We should create a way to "import" support for our facets, including the tests, the way we do for our .scm files
We'll want to be able to have subdirectories in the scopes test fixture dir that don't correspond to language ids, so that we can put things like javascript.core in there.
We can do that by not iterating all top-level directories in the scopes test fixture dir, but instead look in the keys of our getLanguageSupport support info to figure out what languages to look for, and then look for directory with the language id as its name. That will enable us to add other dirs that are shared that don't correspond directly to a language id
Alternately, we could iterate all directories, but then look up in a table to see which languages import them
The next problem to solve is how to represent the imports. We need to represent both the support info, and the import of the tests
Option 1: represent them separately
Importing the support info
We could just use simple spread operator. Eg
const javascriptCore = { foo: supported, bar: supported, ...}
const javascript = { ...javascriptCore, bongo: supported }
const typescript = { ...javascriptCore, baz: supported }
Importing tests
Add support for an index.json file in language scope facet dir like
{
"imports": ["javascript.core"]
}
Discussion
The advantage of this approach is that there's a bit less machinery, and it's fairly flexible. The disadvantage is that we have to represent the import info in two places
Option 2: Represent them together
We could create a table of imports in our Typescript representation, and use that both to pull support information from eg javascript.core and to automatically include tests
This approach is maybe a bit semantically richer, but requires more machinery, including creating "pseudo-languages" or something. If people like this approach, we can try to flesh it out, but it requires more thought than the other approach
Extra steps
- [ ] Unify field tests between typescript and javascript (see https://github.com/cursorless-dev/cursorless/pull/2237)

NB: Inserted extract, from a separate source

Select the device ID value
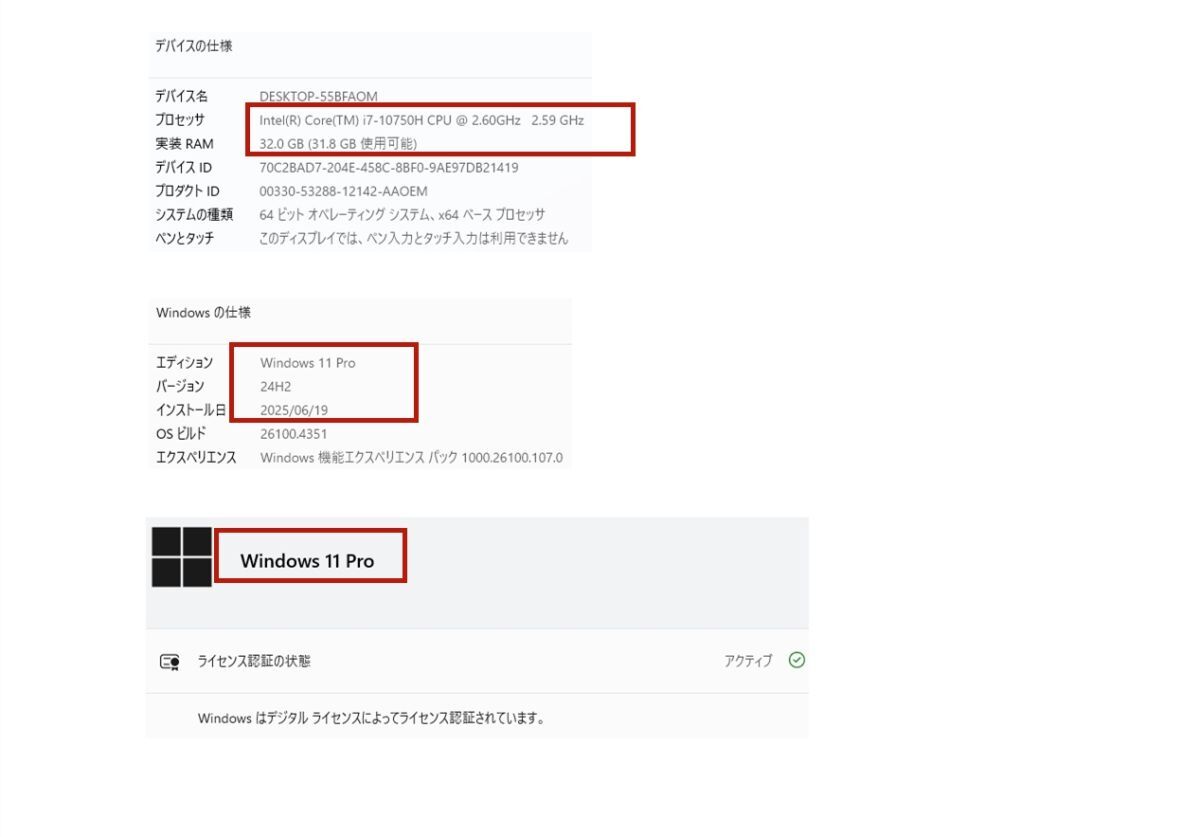The height and width of the screenshot is (837, 1200). point(389,168)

Originally posted by @pokey in https://github.com/cursorless-dev/cursorless/pull/2102#discussion_r1422846509
Update from meet-up:
- Go for option 1
- Had several ideas for avoiding running the dirs that are not actually language id's and are just for importing:
- Use a prefix or suffix on dir name, eg
lib.javascript.coreorjavascript.core.lib, or even just if it has a.anywhere? - Put a config file in the directory indicating to skip it; could use same
index.jsonfile as specified above - Put it in a well-known subdir of
scopes, eglib - Put it in a different directory outside of
scopes
- Use a prefix or suffix on dir name, eg
Any leanings? cc/ @josharian
No strong opinions based just on the descriptions above.